| EXERCISE AIM |
Using the records below, locate all lines containing "computer" and return them.
━━ MATERIAL FOR THIS TASK ━━
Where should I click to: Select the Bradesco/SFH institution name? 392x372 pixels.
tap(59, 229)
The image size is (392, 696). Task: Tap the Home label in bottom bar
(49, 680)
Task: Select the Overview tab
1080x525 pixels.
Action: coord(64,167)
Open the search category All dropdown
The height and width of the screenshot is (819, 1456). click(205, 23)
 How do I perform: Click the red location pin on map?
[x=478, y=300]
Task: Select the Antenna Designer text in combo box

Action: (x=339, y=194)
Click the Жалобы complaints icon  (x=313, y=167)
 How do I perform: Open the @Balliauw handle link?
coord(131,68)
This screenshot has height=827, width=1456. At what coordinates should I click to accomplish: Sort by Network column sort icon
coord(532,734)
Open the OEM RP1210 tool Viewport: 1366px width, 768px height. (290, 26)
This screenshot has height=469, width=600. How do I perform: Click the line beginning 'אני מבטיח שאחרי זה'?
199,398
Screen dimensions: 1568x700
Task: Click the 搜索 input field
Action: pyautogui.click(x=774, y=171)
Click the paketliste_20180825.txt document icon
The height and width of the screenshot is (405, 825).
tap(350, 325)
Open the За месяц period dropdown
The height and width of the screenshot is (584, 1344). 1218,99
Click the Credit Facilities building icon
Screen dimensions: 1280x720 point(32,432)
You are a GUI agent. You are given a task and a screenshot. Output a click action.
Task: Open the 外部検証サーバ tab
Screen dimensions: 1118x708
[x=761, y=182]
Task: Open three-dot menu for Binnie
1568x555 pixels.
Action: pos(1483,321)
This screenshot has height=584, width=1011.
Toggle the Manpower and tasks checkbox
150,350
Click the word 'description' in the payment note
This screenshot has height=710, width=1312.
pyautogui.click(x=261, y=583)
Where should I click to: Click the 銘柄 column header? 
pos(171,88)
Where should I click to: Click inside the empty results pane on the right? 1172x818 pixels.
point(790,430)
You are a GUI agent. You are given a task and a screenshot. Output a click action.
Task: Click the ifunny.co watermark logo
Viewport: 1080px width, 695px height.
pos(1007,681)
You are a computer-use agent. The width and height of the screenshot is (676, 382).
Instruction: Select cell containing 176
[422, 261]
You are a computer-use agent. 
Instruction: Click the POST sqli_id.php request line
━━━
| WRITTEN REPLY |
You are a computer-use agent. The width and height of the screenshot is (676, 382).
You are a computer-use agent. 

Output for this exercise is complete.